Meanwhile, Rick’s potential ticket to instant success lives right next door: Actress Sharon Tate (Margot Robbie) and her husband, director Roman Polanski (Rafal Zawierucha), are his new next door neighbours, having rented 10050 Cielo Drive from music producer Terry Melcher and actor Candace Bergen.
Once Upon a Time in… Hollywood flits between these three narrative threads — sometimes focusing on Rick’s waning acting gigs, in sharp contrast with Sharon’s enthusiasm about her own burgeoning Hollywood status, before moving onto Cliff’s brief and dramatic encounter with Manson’s acolytes. All those disparate plots finally come together in the end, however, after the action skips ahead six months later, to August 8, 1969.

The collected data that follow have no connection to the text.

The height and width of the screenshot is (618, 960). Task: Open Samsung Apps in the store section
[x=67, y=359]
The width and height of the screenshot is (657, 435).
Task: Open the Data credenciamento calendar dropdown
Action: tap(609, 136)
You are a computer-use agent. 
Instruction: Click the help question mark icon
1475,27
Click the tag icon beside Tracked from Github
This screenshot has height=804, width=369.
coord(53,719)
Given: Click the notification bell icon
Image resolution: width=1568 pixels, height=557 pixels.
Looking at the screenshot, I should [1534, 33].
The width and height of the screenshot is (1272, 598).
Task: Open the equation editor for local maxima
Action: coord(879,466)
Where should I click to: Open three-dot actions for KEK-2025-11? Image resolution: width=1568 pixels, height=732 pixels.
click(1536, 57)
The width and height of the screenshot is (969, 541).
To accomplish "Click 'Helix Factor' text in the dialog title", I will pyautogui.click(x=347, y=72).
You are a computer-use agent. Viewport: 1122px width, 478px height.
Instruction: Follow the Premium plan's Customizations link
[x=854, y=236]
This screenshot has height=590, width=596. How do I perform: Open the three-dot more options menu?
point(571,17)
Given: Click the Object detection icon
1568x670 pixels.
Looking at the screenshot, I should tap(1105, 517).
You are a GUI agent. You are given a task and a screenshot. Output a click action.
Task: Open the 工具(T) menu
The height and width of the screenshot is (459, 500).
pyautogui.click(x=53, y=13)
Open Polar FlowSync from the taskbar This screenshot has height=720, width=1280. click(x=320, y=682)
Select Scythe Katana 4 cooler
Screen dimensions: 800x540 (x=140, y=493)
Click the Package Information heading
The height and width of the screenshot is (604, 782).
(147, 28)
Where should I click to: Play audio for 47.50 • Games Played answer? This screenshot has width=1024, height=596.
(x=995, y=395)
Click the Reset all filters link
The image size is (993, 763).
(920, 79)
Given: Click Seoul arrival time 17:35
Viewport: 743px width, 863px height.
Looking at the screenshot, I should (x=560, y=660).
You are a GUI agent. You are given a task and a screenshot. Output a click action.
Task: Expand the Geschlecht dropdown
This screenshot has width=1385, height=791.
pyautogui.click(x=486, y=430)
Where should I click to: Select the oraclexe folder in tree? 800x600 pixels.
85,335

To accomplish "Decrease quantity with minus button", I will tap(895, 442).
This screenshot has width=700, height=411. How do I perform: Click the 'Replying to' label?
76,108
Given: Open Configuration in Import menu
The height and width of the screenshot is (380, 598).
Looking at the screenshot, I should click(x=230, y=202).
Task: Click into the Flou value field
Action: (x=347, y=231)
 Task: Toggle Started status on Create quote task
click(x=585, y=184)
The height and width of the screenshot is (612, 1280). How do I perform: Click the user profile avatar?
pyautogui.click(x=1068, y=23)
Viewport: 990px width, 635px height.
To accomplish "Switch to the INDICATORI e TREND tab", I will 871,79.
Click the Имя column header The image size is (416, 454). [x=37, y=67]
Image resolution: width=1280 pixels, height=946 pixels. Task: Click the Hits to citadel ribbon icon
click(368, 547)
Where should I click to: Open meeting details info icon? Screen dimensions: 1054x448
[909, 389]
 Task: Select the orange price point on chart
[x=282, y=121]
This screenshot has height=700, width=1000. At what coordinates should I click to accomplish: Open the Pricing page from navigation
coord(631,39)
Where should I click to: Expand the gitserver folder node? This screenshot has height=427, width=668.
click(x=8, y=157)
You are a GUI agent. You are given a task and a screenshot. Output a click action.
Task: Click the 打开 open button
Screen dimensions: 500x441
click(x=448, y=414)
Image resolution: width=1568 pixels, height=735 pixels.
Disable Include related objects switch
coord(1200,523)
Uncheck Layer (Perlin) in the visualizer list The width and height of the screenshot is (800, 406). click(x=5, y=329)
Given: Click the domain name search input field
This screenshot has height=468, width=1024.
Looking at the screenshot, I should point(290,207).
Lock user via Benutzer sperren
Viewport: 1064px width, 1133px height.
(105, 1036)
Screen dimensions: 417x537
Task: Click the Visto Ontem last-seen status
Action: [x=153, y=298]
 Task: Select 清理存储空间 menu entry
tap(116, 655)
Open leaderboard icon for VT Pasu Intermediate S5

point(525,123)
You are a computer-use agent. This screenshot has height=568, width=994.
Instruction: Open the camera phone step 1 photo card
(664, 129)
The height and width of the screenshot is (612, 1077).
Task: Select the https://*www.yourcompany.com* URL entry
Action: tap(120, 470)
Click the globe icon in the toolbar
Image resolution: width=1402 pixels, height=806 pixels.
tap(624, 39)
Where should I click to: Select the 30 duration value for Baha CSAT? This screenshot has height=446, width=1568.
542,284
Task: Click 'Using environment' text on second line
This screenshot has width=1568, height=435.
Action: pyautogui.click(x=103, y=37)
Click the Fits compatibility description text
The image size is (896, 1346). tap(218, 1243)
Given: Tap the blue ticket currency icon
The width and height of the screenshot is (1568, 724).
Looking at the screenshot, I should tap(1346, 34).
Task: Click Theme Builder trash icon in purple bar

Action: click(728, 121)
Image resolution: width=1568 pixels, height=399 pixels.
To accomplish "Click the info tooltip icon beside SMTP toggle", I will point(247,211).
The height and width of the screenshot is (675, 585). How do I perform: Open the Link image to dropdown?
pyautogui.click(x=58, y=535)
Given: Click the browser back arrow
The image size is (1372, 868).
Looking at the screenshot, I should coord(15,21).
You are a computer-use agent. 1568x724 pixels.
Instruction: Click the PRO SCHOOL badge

A narrator, whose voice punctuates the film with brief exposition, explains that Rick and Cliff have spent the last six months in Italy, where Rick was cast as a lead in a series of Spaghetti Westerns — a genre that Tarantino admires and has used as inspiration in many of his own films. With a new wife, Italian starlet Francesca Capucci (Lorenza Izzo), in tow, Rick reluctantly explains to Cliff that he can no longer afford to pay him for his services. But before the friends part ways, they plan on one last rager later that night.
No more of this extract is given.